WY5V8181
HR

(a)

Graph B is correct because the magnitude of acceleration is constant in
simple circular motion, so the magnitude of net force is proportional
and thus constant (F = ma).

(b)

The magnitude of tension on the string is greater than the centripetal
force on the sphere. Tension has two components, the opposite force to
gravity because the sphere is in equilibrium vertically, and the
centripetal force. The resultant of two nonzero forces is larger than
either component, so tension > centripetal force.

(c)

The inward acceleration needn't be as large for a very small tangential
speed to keep the sphere in constant circular motion. This means that
the centripetal force can be smaller.
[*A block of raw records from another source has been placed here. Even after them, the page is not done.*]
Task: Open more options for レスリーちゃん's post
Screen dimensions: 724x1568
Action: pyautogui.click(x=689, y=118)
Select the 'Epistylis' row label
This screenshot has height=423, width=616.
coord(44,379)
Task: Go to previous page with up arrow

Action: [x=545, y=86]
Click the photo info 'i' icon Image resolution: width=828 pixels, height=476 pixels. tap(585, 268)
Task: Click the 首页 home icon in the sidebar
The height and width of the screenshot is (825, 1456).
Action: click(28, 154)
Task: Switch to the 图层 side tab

If the centripetal force can be
smaller but the vertical force of tension counteracting gravity is the
same, then the angle of the string and the pole is smaller.

(d)

This equation is consistent with part (c) because, for small values of
theta (string nearly vertical), tan(theta)*sin(theta) ~ 0, so v^2 ~ 0,
so v ~ 0 (small).

(e)

v^2 = gL*tan(theta)*sin(theta)
=> g = v^2 / (tan(theta) * sin(theta)).

If v^2 were graphed on the y-axis of a graph and
(tan(theta) * sin(theta)) on the x-axis, the slope of the line of best
fit would give an experimental value of g.

(f)

As theta decreases, the distance of the sphere to the rod decreases.
The masses of all objects remains const, I = mr^2 for a point-like
object, and the distances from the pivot (and thus inertia) remain the
same for the rod and the platform. Therefore, as r -> 0, I -> 0.